▶ DOCUMENT
>>>

The European Union (EU) has unveiled a package of measures aimed at introducing stricter regulations for banks that deal with cryptocurrencies. The move comes as part of a broader effort to protect consumers from potential crypto losses and to ensure that financial institutions are better equipped to cope with market shocks.

Stricter Capital Requirements

The European Parliament has passed a cross-party compromise that will require banks to hold more capital to protect against potential losses in cryptocurrencies. Specifically, banks will be required to disclose whether they are exposed to cryptocurrencies and to hold a euro of equity capital for every euro they hold in cryptocurrencies.

One amendment stipulates that banks must apply a risk weight of 1.250% of capital to exposures to crypto assets, which is enough to cover the full loss of their value. This move is in line with the international Basel III reforms, which aim to strengthen the resilience of the banking sector and to protect consumers from financial losses.

Shadow Banking Sector

The amendments also introduce a definition of "shadow banking," which refers to the sector of insurers, hedge funds, and investment funds that make up around half of the world's financial system and are typically less regulated than banks.

The EU has taken steps to better regulate this sector, in order to mitigate the risks associated with it. In order for the new rules to become law, the approval of the European Parliament and the EU finance ministers is required.

Furthermore, the European Central Bank (ECB) has yet to decide whether to issue a central bank digital currency (CBDC), while the European Commission will indicate the need for new laws to confirm the digital euro as legal tender and to set anti-money laundering rules.

Caroline Liesegang, Head of Prudential Regulation at AFME, said: "Today's agreement is an important step in finalizing the EU implementation of the international Basel III reforms. The Parliament has made positive steps forward via changes to the Commission's legislative proposal which should be given due consideration during interinstitutional negotiations.

More work is still needed on the crypto assets proposal to better define its scope to ensure tokenized securities are not captured. It is also vital that cross-border trading on financial markets can continue through the removal of the requirement for banks to establish a subsidiary or branch in the EU under Article 21c." “Our legislation will be the framework for a digital euro,” said Mairead McGuinness, the EU's financial-services commissioner.

“It will be negligent if Europe did nothing now, but at some point in five or 10 years had to urgently rush through something”. The amendment also requires the executive European Commission to publish a report by June 2023 analyzing the possibility of introducing credit limits for banks' exposure to shadow banks.

<<<

▶ ACTIONS TO TAKE
a. Transcribe everything in the article on EU crypto rules for banks from "Stricter Capital Requirements" down to "hold in cryptocurrencies.".
b. According to the article on EU crypto rules for banks, why has the EU unveiled its package of stricter measures for banks dealing with cryptocurrencies? Answer in one to three sentences.
The material after this point is separate from the article on EU crypto rules for banks.

▶ DATA SEGMENT
>>>

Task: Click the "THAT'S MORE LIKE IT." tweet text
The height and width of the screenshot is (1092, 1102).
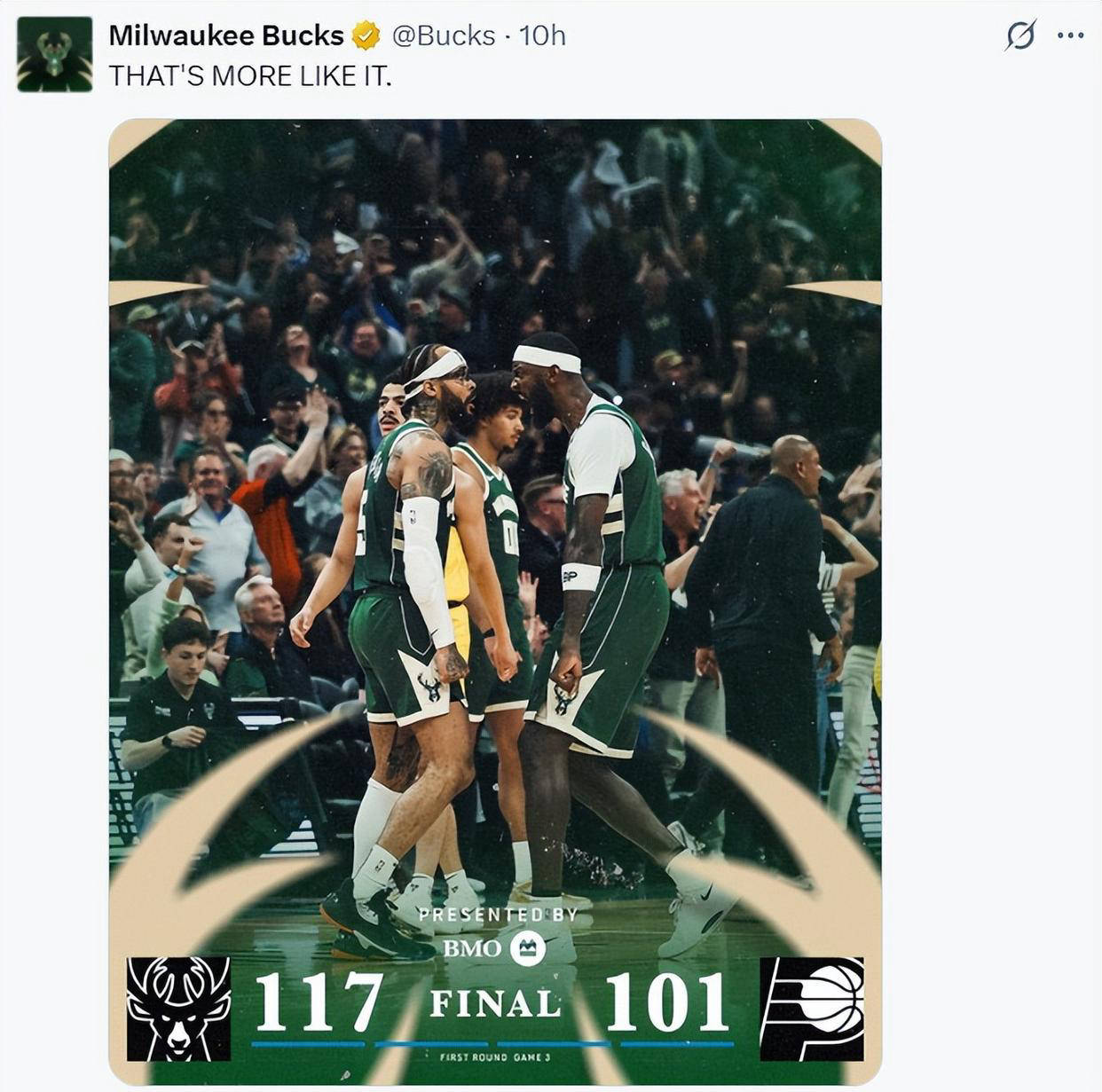Action: pyautogui.click(x=249, y=76)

<<<

▶ SOLUTIONS TO EACH TASK
a.
Stricter Capital Requirements

The European Parliament has passed a cross-party compromise that will require banks to hold more capital to protect against potential losses in cryptocurrencies. Specifically, banks will be required to disclose whether they are exposed to cryptocurrencies and to hold a euro of equity capital for every euro they hold in cryptocurrencies.

b. The package aims to protect consumers from potential crypto losses. It is also meant to ensure that financial institutions are better equipped to cope with market shocks.